Mental health patients forced to travel miles for care
A lack of beds is forcing mental health patients in England to seek treatment in other NHS facilities up to hundreds of miles away, BBC research has found.
The number of patients travelling to seek emergency treatment has more than doubled in two years – from 1,301 people in 2011-12 to 3,024 in 2013-14.
Earlier this year one patient was admitted to a deaf unit as no beds were available anywhere in the country.
Health minister Norman Lamb said out-of-area treatment was a “last resort”.
The care and support minister added that it was “unacceptable” if patients had to travel “hundreds of miles” for treatment and said he was determined to drive up standards of care in the NHS.
Leading charities have called the situation scandalous and a disgrace.
One mental health trust spent £345,000 last year placing patients in bed-and-breakfast accommodation in order to free up much-needed beds.
Mental health trusts are having to cope with cuts of more than 1,700 beds over the past two years.
Figures obtained as part of the investigation, through Freedom of Information requests, show some trusts are managing to maintain, or even reduce, the number of people they send elsewhere.
But the data from 30 of England’s 58 mental health trusts shows that overall the number of patients sent out of area has more than doubled between 2011-12 and 2013-14.
The increase comes despite the number of patients being admitted to hospital for mental health problems falling slightly from 167,285 in 2011-12 to 166,654 in 2012-13.

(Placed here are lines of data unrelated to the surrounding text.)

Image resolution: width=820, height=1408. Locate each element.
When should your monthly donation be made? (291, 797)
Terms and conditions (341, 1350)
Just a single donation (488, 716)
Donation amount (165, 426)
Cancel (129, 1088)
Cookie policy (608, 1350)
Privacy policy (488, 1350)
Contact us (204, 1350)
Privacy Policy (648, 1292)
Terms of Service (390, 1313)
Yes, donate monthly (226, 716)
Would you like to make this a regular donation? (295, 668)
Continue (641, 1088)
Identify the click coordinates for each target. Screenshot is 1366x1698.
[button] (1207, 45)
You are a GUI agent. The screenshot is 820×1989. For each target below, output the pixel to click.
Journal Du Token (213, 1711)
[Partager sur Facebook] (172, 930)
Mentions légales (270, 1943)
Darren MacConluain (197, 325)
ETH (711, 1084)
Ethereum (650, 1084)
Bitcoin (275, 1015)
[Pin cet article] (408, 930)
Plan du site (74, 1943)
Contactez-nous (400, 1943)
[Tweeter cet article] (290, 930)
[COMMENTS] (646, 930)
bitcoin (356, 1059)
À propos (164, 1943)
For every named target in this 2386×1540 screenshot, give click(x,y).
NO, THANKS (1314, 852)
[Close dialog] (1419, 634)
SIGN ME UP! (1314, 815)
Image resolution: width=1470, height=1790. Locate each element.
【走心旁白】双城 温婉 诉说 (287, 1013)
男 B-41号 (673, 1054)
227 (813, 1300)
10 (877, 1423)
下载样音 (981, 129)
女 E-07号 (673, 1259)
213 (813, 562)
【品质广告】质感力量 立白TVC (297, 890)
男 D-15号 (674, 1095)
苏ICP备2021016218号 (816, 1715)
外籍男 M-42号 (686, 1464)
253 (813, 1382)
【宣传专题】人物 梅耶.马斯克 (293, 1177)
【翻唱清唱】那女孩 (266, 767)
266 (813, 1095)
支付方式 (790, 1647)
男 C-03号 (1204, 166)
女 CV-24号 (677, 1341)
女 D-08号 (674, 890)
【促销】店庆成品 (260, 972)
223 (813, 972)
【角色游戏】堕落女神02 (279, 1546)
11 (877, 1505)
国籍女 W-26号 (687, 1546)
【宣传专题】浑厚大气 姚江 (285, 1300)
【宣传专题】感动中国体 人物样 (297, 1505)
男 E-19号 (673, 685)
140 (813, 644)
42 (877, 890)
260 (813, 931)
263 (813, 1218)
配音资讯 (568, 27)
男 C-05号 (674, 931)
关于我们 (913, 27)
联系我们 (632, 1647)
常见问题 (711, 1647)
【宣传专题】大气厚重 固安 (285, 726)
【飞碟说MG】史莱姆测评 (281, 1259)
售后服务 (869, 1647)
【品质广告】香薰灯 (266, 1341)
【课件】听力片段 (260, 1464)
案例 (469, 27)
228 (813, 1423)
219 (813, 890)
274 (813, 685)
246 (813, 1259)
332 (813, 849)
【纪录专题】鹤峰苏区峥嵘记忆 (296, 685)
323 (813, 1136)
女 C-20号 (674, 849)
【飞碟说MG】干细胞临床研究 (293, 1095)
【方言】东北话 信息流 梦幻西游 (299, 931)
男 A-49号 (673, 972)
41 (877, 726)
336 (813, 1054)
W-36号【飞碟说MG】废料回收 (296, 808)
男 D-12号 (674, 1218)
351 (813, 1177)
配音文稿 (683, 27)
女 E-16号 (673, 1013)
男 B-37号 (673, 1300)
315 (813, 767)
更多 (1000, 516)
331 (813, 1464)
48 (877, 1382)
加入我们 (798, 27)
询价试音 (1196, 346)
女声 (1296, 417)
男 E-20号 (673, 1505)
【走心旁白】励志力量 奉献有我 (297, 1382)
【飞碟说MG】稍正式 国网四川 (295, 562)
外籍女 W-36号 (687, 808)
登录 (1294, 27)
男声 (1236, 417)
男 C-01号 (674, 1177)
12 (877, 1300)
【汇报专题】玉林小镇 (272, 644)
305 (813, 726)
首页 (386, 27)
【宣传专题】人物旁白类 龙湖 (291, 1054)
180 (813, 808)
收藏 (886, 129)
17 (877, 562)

Paul Farmer, chief executive of mental health charity Mind, said: “It is a disgrace that people with mental health problems are being sent miles away from family and friends or being accommodated in inappropriate settings when they are acutely unwell.
“This is the latest in a long line of clear signals that, at least in some parts of the country, NHS mental health services are in crisis. Continued cuts to funding for mental health services are taking a significant toll on the quality and availability of services.”
Mark Winstanley, chief executive of Rethink Mental Illness, added: “It’s absolutely scandalous that people with serious mental health problems are being treated in such a terrible way.
“Anyone going through a mental health crisis should expect to get help in a therapeutic environment where they can get better.
“The last thing they need is to be shunted to a hospital hundreds of miles away or, even worse, left to fend for themselves in a bed and breakfast.”